Remember, we're talking about regular users, here... these people (broadly speaking) never use keyboard shortcuts. Everything needs to be clickable (touchable) with the mouse (finger).

3 comments

Oh, it's definitely possible - Keynote for iPad (http://www.apple.com/ipad/from-the-app-store/keynote.html). No a menu bar in sight (at least, not in the traditional sense).
> But what would it look like? Consider Powerpoint.

http://itunes.apple.com/app/keynote/id361285480

> There needs to be a way to switch slide layout, add elements to the slide, work with animations & transitions, reorder slides, etc. And that's just some of the things that users will want to do all the time, on almost every slide. There's just no way to have that sort of rich interface in Metro.

See link. It's perfectly possible to do all that without a classical menu bar. Does it do everything the desktop version does? No. Can it do pretty much everything useful of it? Sure.

>> Can it do pretty much everything useful of it?
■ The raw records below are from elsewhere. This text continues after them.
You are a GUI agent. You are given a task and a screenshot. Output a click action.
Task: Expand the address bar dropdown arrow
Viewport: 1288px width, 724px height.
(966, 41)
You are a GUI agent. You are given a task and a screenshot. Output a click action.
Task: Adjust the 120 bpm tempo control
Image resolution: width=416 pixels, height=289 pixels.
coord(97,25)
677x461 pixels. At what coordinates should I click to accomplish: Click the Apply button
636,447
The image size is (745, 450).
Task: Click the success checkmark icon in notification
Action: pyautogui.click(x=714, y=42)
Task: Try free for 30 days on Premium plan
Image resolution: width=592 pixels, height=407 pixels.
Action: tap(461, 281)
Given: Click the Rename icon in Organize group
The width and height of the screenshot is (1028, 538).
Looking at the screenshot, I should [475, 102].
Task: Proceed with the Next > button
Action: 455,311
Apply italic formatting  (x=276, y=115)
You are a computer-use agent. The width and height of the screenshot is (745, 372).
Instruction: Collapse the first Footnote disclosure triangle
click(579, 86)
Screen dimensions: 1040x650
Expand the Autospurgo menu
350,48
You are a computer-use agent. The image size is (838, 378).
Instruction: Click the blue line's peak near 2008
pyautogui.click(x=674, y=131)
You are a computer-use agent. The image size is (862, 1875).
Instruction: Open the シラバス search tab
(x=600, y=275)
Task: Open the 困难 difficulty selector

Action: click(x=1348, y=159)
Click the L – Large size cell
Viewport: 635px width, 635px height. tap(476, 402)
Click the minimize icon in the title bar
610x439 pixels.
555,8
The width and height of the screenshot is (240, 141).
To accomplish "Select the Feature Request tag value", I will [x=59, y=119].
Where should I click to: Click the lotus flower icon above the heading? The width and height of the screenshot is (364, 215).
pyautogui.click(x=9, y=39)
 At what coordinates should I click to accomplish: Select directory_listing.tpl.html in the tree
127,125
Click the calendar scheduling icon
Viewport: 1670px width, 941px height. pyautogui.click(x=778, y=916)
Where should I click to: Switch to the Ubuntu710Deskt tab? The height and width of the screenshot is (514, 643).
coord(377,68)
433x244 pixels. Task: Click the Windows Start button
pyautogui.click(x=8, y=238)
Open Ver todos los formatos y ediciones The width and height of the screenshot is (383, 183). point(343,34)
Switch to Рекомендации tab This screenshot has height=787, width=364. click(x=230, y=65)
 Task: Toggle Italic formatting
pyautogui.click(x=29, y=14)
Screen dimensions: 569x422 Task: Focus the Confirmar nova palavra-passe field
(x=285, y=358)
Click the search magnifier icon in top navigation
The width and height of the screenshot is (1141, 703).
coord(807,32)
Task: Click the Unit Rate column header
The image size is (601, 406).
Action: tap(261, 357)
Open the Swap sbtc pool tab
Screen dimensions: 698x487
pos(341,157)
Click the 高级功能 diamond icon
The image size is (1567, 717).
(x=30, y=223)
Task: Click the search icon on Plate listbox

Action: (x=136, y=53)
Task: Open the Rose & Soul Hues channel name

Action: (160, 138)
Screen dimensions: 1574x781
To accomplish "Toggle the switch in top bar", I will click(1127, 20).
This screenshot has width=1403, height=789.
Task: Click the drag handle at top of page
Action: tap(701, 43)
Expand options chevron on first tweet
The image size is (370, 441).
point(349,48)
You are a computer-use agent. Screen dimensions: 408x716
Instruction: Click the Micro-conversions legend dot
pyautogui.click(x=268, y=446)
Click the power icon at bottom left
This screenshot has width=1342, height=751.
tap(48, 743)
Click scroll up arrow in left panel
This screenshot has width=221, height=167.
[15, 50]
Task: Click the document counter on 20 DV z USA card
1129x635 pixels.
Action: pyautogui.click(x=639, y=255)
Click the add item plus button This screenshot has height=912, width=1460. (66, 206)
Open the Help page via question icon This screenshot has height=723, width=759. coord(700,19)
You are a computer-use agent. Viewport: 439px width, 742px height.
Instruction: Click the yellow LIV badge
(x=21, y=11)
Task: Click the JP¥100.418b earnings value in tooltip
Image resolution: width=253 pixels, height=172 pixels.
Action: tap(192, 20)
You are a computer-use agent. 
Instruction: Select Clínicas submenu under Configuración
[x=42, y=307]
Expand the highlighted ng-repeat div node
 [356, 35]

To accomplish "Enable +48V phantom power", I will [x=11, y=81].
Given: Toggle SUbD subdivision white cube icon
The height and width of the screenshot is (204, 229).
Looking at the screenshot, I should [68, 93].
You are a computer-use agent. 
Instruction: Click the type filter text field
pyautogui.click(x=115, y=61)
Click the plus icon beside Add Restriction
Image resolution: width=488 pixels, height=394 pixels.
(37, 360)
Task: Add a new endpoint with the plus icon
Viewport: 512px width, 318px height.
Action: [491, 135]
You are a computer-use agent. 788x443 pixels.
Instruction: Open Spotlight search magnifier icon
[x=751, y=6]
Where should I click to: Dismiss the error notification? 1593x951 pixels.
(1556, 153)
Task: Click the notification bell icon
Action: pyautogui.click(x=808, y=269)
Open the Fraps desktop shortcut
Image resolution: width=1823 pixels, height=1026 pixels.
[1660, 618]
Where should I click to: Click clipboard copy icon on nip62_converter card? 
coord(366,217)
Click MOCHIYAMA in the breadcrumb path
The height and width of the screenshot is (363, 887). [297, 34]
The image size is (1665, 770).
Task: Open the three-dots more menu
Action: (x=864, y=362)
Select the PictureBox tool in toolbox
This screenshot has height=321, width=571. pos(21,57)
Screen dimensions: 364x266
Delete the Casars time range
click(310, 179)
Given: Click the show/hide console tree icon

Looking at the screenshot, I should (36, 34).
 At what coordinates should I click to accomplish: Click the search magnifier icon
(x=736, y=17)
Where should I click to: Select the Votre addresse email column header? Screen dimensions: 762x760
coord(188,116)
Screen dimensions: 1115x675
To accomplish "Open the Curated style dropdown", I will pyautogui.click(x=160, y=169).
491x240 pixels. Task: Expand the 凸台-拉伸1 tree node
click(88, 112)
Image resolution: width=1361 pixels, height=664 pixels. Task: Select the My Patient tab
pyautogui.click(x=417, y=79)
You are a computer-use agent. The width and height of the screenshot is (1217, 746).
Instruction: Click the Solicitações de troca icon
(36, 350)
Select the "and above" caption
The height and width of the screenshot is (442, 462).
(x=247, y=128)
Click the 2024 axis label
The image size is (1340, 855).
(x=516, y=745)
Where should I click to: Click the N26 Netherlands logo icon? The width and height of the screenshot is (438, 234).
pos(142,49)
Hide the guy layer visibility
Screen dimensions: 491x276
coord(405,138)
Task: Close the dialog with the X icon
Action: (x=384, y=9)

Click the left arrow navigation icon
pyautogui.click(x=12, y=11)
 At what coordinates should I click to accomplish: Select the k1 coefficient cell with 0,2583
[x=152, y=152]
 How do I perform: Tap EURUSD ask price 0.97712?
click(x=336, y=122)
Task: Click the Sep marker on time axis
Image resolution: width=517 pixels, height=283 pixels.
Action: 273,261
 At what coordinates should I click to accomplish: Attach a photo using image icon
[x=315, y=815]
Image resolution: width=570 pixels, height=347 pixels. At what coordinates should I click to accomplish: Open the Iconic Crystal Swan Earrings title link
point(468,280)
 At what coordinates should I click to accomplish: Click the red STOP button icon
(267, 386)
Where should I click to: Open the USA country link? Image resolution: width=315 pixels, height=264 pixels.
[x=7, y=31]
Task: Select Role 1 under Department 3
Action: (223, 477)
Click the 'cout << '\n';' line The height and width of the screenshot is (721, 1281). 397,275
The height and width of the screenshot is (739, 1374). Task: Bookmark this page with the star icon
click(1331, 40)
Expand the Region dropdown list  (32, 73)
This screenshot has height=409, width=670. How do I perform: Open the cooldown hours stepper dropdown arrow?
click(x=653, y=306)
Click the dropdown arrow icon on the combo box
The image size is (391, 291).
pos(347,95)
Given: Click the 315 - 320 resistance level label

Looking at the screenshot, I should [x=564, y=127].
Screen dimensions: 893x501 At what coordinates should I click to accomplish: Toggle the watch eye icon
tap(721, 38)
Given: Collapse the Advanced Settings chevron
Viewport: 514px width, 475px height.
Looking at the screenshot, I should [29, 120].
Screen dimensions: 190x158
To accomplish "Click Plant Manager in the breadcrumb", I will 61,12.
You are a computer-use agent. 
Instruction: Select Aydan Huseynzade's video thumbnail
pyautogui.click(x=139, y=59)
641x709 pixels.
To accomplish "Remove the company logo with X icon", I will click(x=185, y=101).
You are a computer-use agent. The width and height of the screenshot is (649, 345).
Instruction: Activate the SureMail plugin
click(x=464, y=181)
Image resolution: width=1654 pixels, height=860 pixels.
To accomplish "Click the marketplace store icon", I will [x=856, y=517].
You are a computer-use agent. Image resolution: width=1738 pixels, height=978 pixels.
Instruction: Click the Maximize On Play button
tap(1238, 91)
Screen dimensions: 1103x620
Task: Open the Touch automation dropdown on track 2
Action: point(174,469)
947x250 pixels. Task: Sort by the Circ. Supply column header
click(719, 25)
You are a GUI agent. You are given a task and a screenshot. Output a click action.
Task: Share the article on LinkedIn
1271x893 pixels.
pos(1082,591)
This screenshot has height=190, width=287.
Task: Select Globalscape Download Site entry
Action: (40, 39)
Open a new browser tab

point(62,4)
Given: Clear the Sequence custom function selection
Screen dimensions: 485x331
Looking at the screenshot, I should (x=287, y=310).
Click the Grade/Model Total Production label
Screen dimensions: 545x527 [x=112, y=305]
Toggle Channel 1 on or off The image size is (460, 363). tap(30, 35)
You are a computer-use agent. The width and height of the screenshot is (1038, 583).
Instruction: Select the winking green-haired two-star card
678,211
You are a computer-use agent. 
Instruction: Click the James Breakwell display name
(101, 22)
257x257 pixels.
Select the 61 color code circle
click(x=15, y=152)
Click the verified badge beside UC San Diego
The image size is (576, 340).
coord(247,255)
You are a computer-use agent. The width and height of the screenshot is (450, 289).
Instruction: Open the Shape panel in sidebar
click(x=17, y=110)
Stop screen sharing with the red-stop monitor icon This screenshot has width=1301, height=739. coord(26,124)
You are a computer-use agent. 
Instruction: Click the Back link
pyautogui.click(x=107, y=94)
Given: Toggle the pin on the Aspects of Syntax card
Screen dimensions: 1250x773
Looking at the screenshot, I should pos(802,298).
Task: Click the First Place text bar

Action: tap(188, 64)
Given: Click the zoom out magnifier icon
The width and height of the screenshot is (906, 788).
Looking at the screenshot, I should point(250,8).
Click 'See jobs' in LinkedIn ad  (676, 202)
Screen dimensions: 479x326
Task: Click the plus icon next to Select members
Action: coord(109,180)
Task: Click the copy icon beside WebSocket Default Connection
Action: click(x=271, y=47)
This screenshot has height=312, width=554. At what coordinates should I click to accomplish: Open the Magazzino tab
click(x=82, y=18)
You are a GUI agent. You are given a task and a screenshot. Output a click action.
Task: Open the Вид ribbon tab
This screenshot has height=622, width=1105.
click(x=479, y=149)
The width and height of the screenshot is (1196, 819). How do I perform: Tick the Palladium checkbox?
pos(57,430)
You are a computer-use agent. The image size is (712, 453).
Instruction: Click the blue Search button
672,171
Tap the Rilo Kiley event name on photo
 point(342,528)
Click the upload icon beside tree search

No, not really. It's great for presenting, useful for making small tweaks to existing content, and painful for trying to create presentations that go beyond stuffing text in the provided templates.

This is also true of Numbers. Pages is pretty good though.

There's just no way to have that sort of rich interface in Metro.

You must've missed the "charm", sliding & docking side-windows part of the Metro demos at BUILD.